_EXERCISE PROMPT_: In the thread about a dog that stopped sleeping in its owner's room, what breed is the first poster's dog?

* Begin PAGE *

# He doesn't want to sleep in my room anymore



## Dantefjante (Oct 2, 2012)

Hi everyone!

My dog (cavalier king charles spaniel), who is soon 6 months old, has always slept with me in my room (in my bed or on my carpet) up until about 3 weeks ago. One morning when I woke up he had wandered off to my parents room (where our 2 other dogs also sleep) and since that he hasn't wanted to sleep in my room anymore, not even for a little while. Before he used to sleep there even when i was gone or came home late at night, but now it seems like he doesn't care anymore. Every time i try to get him to sleep in my room he just sits on my bed/carpet for a while, not wanting to hear anything i say to him, and then he goes to sleep in my parents room.

What could be the cause of this? Does he just like sleeping where all the other dogs/ppl sleep or could it be because my mum is home with him and the other dogs while im at school, so he feels safer sleeping near her? Or is it something I could have done wrong? I've never been mean to him and its almost always I who walk him and teach him new stuff and during daytime, when I'm not at school then, he pretty much follows me around. 

I know this is kind of a stupid question and it shouldn't be a big deal, but unfortunately it is, I miss having him around x) I apologize for my bad English, I'm not a native speaker! 

Thx in advance!


----------



## chubby (Aug 18, 2011)

Try not to take it personally! Some dogs will just have personal preferences that have nothing to do with how you've been treating them/how much time you've spent with them. My dog will always let my dad cuddle her, but I do ALL the work, and she always wants to be free of my arms lol. 

Maybe you're right - maybe it's because your mom is home all day with the dog + the other dogs are sleeping there as well. As there are multiple family members in that bedroom, he could prefer sleeping with the majority of his family. If you want him to sleep with you, I guess you could just close the door, but in the end, it may make him feel safer there.


----------



## Shell (Oct 19, 2009)

I'm sure you did not do anything wrong. He probably likes sleeping where the other dogs sleep, or maybe your parents wake up earlier and he likes to go outside then, or maybe that room is cooler and he doesn't like a warm room. Or there could be anything in a dog's head. 
Sometimes they change back and forth where they like to sleep. My dog used to prefer to sleep on my bed. Then he liked to sleep on the living room couch. Now he likes to sleep on a dog bed on the floor in my bedroom. When it is cold, he likes a warmer room. When it is too hot, he sleep near an air conditioning vent or on the cool wood floor. 
You might let him choose the sleeping place some nights and other nights shut your door (but let him choose where to sleep in the room), that will help him get used to sleeping in different places.


----------



## Jenngun (Oct 15, 2013)

My dog does the same.. Shes a 3 year old dachshound, and she used to sleep in my bed every night. i am the one who feeds her, take her on long walks and i pet her alot. but lately she refuses to sleep in my bed, she sleeps with my younger brother. And he never walk her or gives her food. She is my dog and i take care of her but she still wont sleep with me.


----------



## pj530i (Jun 6, 2013)

Do you snore or kick in your sleep? 

Maybe it's just quieter in the other room


----------



## Jenngun (Oct 15, 2013)

No, i sometimes talk in my sleep, but i have always done that, and i hasnt been a problem before..


----------



## JTurner (May 19, 2013)

My dog literally wraps his head around my head (sort of like a helmet) in the middle of the night every night, it's cute but not when I haven't gotten a full night of sleep since I adopted him around 10 months ago! Plus he is pushing 70 pounds now and has a tendency to step on my face in the process. I feel bad pushing him off of the bed though.


----------

* End PAGE *
* Begin RECORDS *

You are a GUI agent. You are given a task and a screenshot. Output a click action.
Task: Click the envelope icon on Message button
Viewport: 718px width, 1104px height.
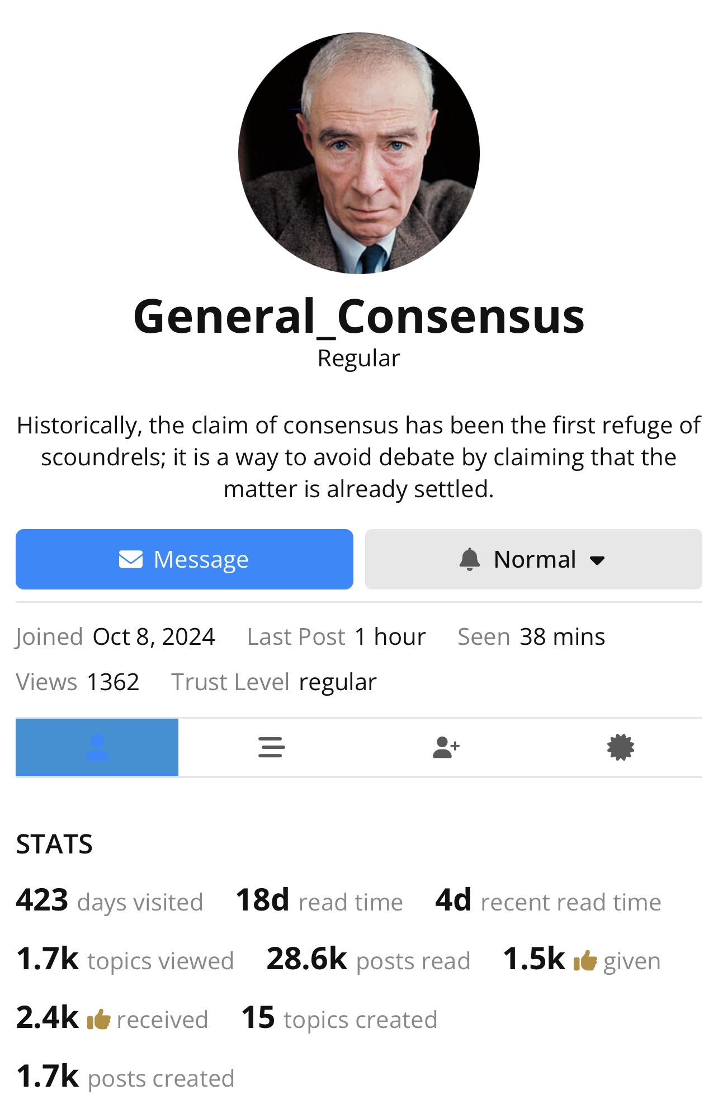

* End RECORDS *
* Begin RECORDS *

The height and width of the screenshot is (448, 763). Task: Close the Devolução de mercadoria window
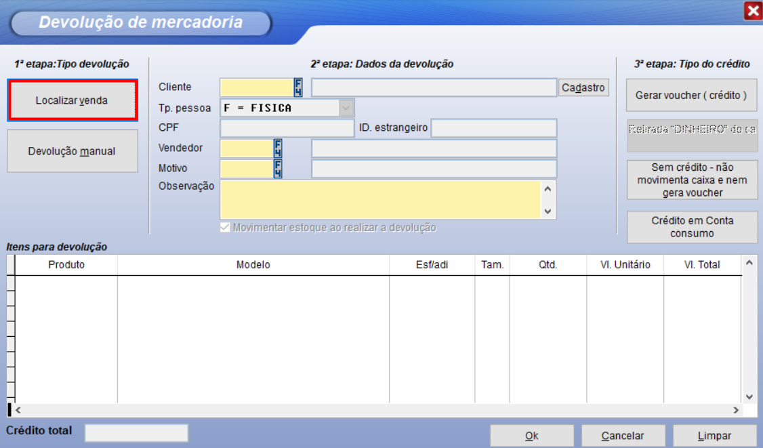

* End RECORDS *
* Begin RECORDS *

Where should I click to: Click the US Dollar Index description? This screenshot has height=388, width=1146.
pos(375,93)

* End RECORDS *

_EXERCISE RESULT_: A cavalier king charles spaniel.